### WHAT YOU ARE ASKED TO DO
Could you retype all of the data below exactly as given?

### PROVIDED RECORDS

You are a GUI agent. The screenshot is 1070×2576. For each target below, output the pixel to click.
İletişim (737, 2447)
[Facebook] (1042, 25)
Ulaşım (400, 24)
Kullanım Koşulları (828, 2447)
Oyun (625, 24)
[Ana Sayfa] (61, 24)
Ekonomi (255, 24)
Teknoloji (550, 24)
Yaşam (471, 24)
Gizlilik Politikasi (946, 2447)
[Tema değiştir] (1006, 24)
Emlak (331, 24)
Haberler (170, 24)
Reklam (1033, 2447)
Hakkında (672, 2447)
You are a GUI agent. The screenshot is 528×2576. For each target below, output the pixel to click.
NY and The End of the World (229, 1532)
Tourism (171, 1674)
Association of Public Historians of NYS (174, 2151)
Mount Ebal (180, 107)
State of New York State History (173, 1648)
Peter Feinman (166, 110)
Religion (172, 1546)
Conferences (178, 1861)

### COMPLETED EXERCISE
You are a GUI agent. The screenshot is 1070×2576. For each target below, output the pixel to click.
İletişim (737, 2447)
[Facebook] (1042, 25)
Ulaşım (400, 24)
Kullanım Koşulları (828, 2447)
Oyun (625, 24)
[Ana Sayfa] (61, 24)
Ekonomi (255, 24)
Teknoloji (550, 24)
Yaşam (471, 24)
Gizlilik Politikasi (946, 2447)
[Tema değiştir] (1006, 24)
Emlak (331, 24)
Haberler (170, 24)
Reklam (1033, 2447)
Hakkında (672, 2447)
You are a GUI agent. The screenshot is 528×2576. For each target below, output the pixel to click.
NY and The End of the World (229, 1532)
Tourism (171, 1674)
Association of Public Historians of NYS (174, 2151)
Mount Ebal (180, 107)
State of New York State History (173, 1648)
Peter Feinman (166, 110)
Religion (172, 1546)
Conferences (178, 1861)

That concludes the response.